Figure 1.

Mechanics-induced YAP localization and CD44 expression in fibroblasts. (A-B) Western blot analysis of YAP in nuclear extracts of lung tissues after different treatments at day 56. Lamin B was used as a loading control. Data shown are representative of three independent experiments. Error bars indicate mean ± SD (**, P < 0.01). (C) Distribution of YAP was determined by immunohistochemical staining in the lungs after saline or crystalline silica treatment at day 56. Arrows point to cells in the lung with silicotic lesions with predominantly nuclear YAP staining.
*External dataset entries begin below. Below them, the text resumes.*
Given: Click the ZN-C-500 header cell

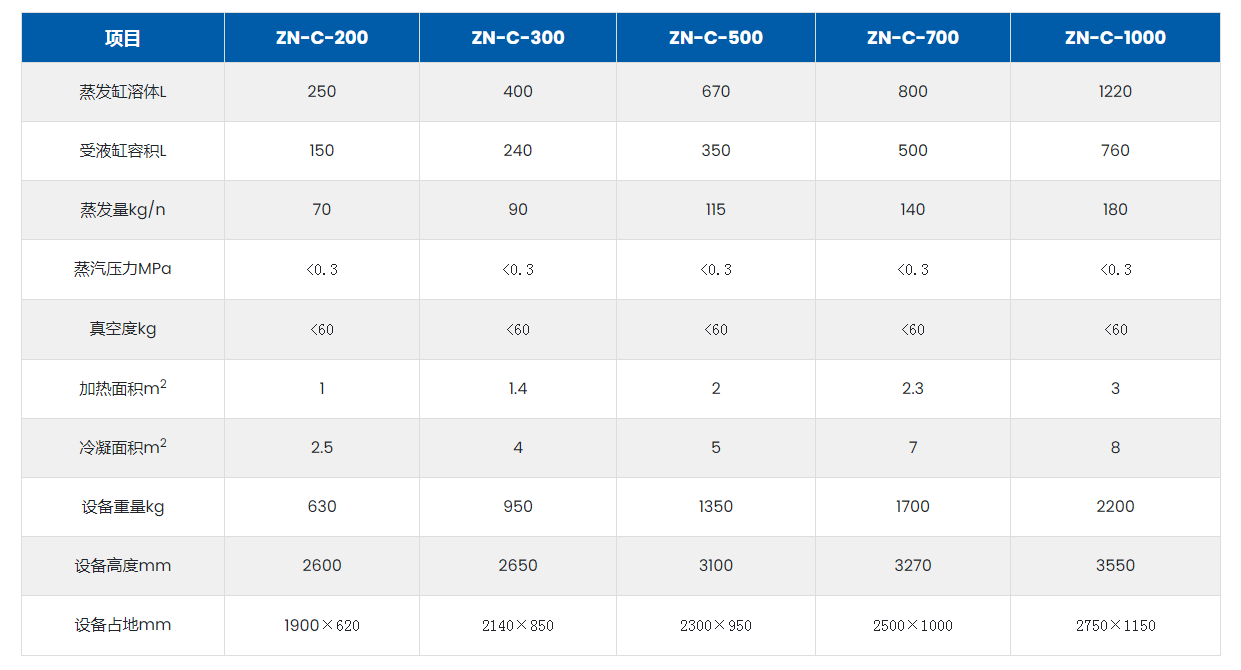Looking at the screenshot, I should click(x=716, y=38).
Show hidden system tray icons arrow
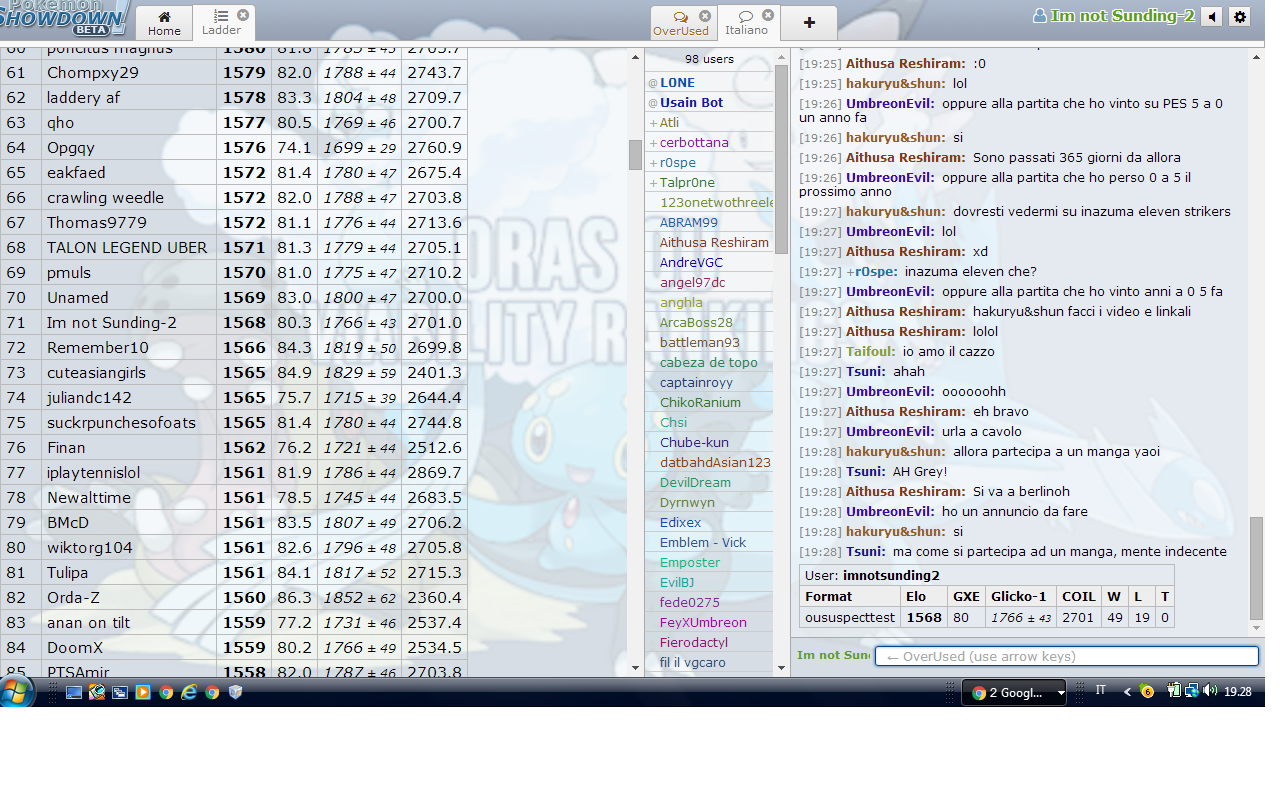 pos(1128,691)
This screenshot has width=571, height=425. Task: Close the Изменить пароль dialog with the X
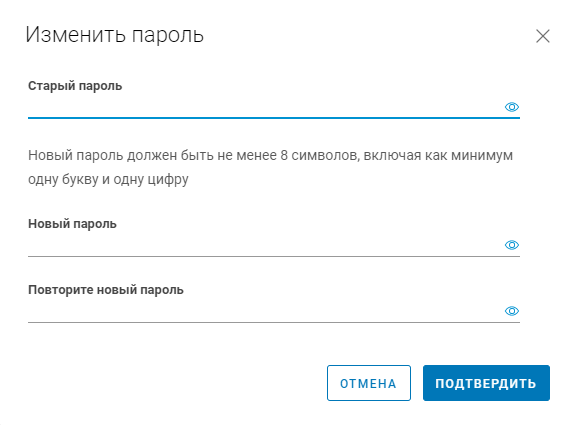(x=543, y=36)
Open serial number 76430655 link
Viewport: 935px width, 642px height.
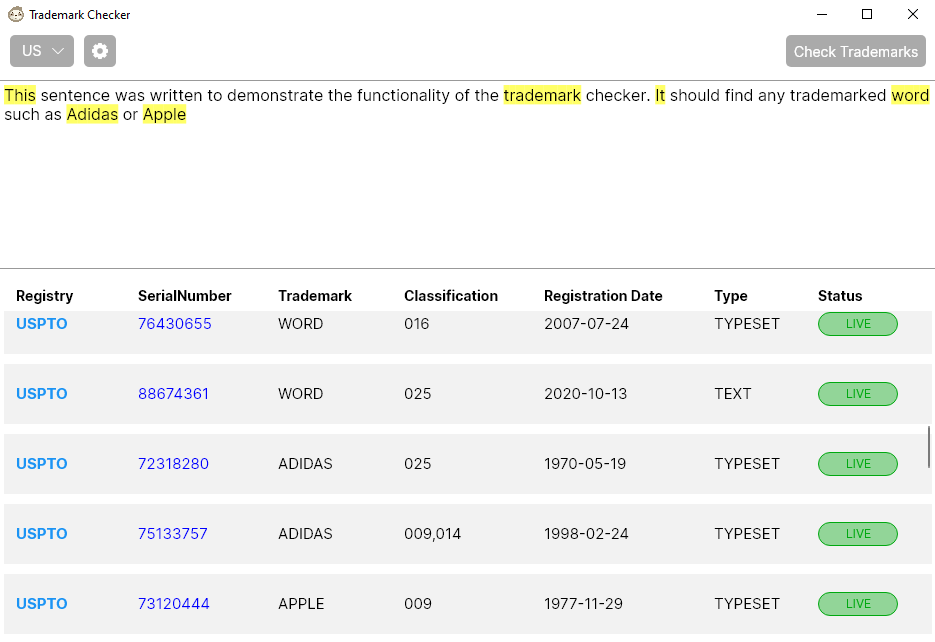[175, 324]
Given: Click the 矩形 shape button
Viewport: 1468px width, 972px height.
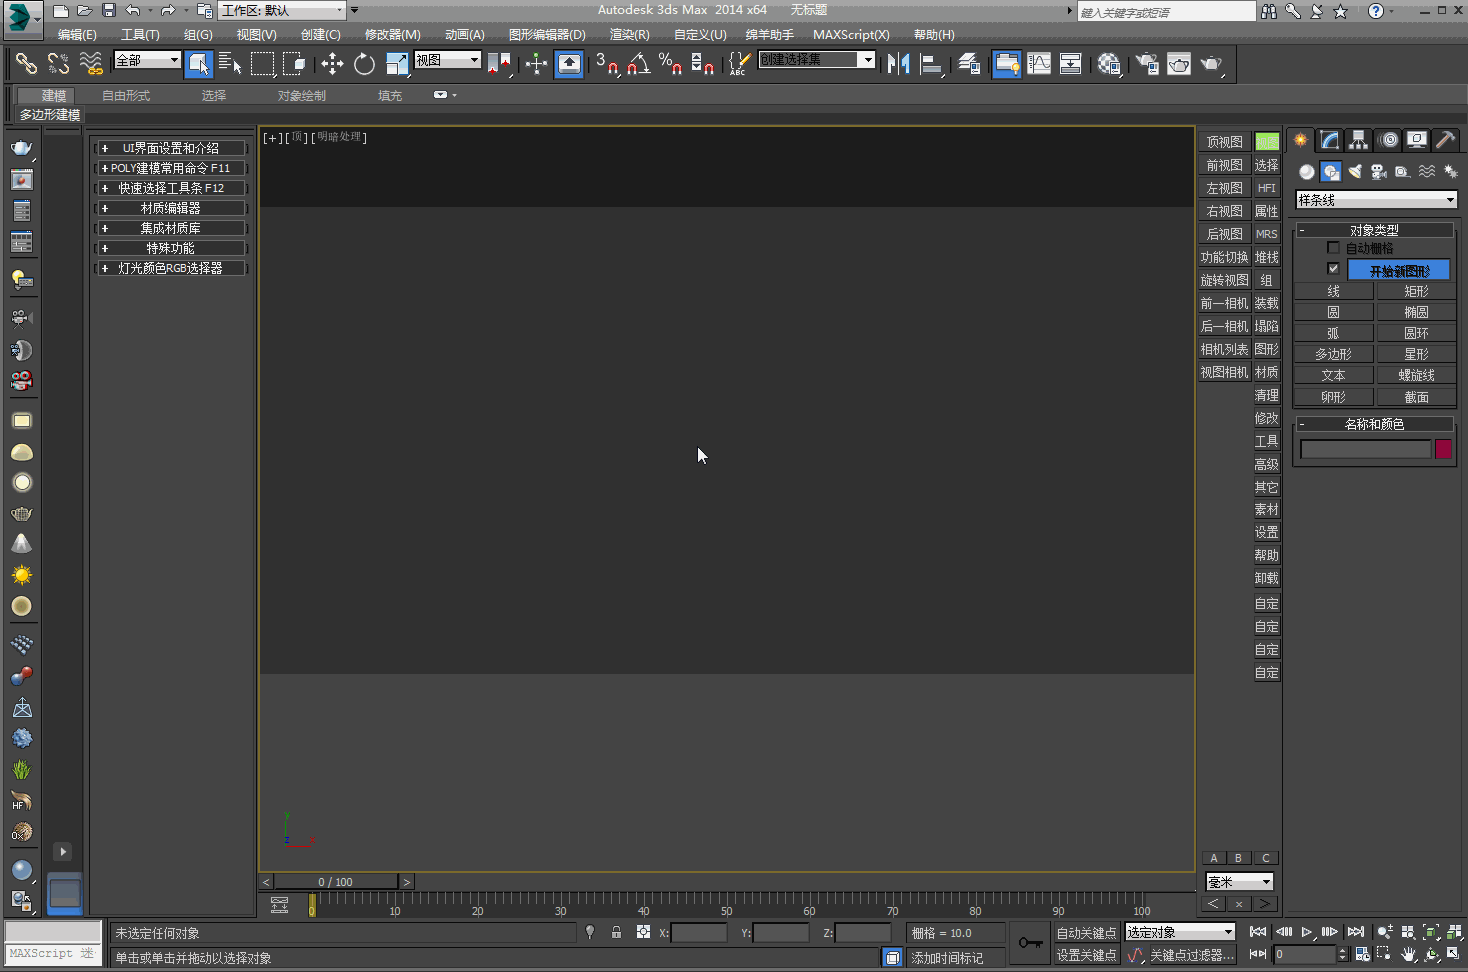Looking at the screenshot, I should [x=1416, y=291].
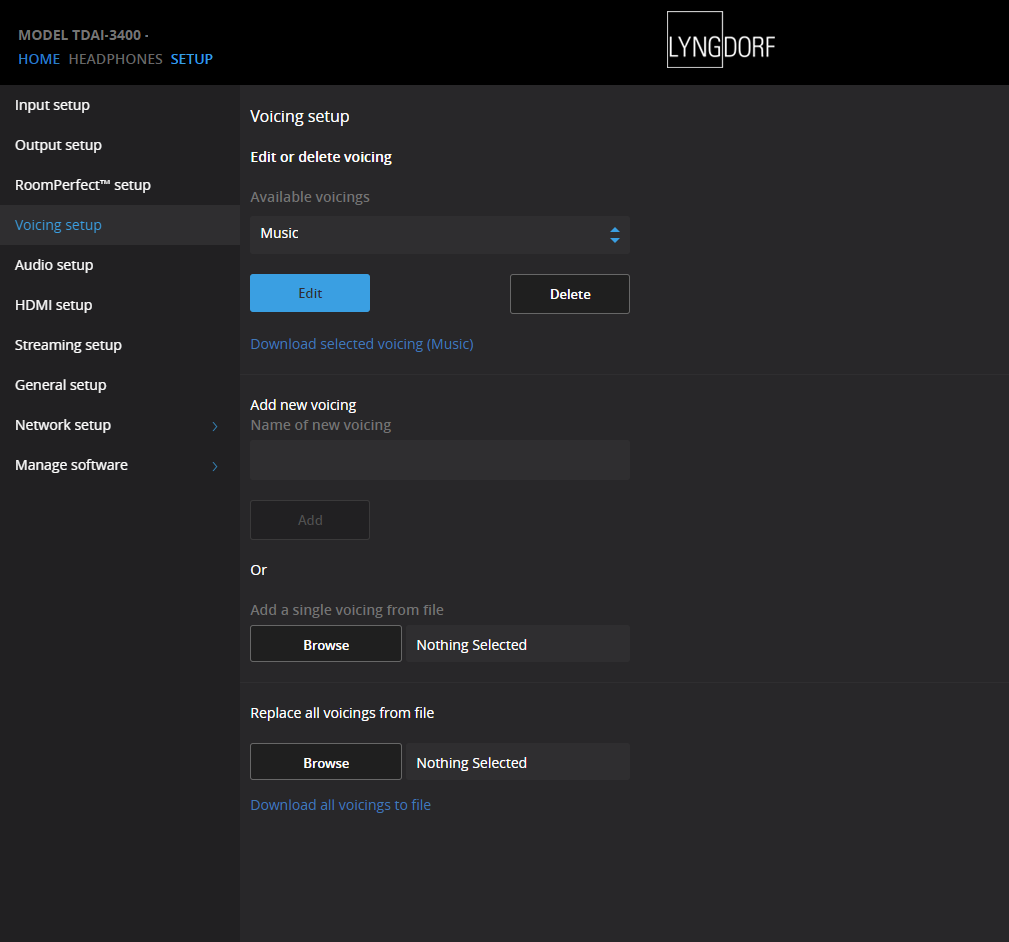The width and height of the screenshot is (1009, 942).
Task: Open the HEADPHONES page
Action: pos(115,59)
Scale bar, 50 μm. (D, F) NIH-3T3 fibroblasts cultured on soft (1 kappa) or stiff (60 kappa) gel-coated coverslips were immunostained with an antibody recognizing YAP (D) and CD44 (F). The percentage of cells with predominantly nuclear YAP staining was quantified at D. Nuclei were counter-stained with DAPI. Scale bar, 50 μm (n=3; ***, P < 0.001). (E) Bioinformatic analysis of protein-protein interaction networks in STRING v.10. A screenshot from STRING shows a network associated with CD44 and YAP. The red nodes show extracellular matrix proteins; the green nodes show the association between CD44 and YAP; the blue nodes show cell signaling proteins in cytoplasm associated with YAP. (G) Immunofluorescent analysis of α-SMA and CD44 in lung sections with silicotic lesions after saline or crystalline silica treatment at day 56. Arrows point to fibroblasts expressing CD44. Representative images of the staining are shown (n=3). Scale bar, 100 μm.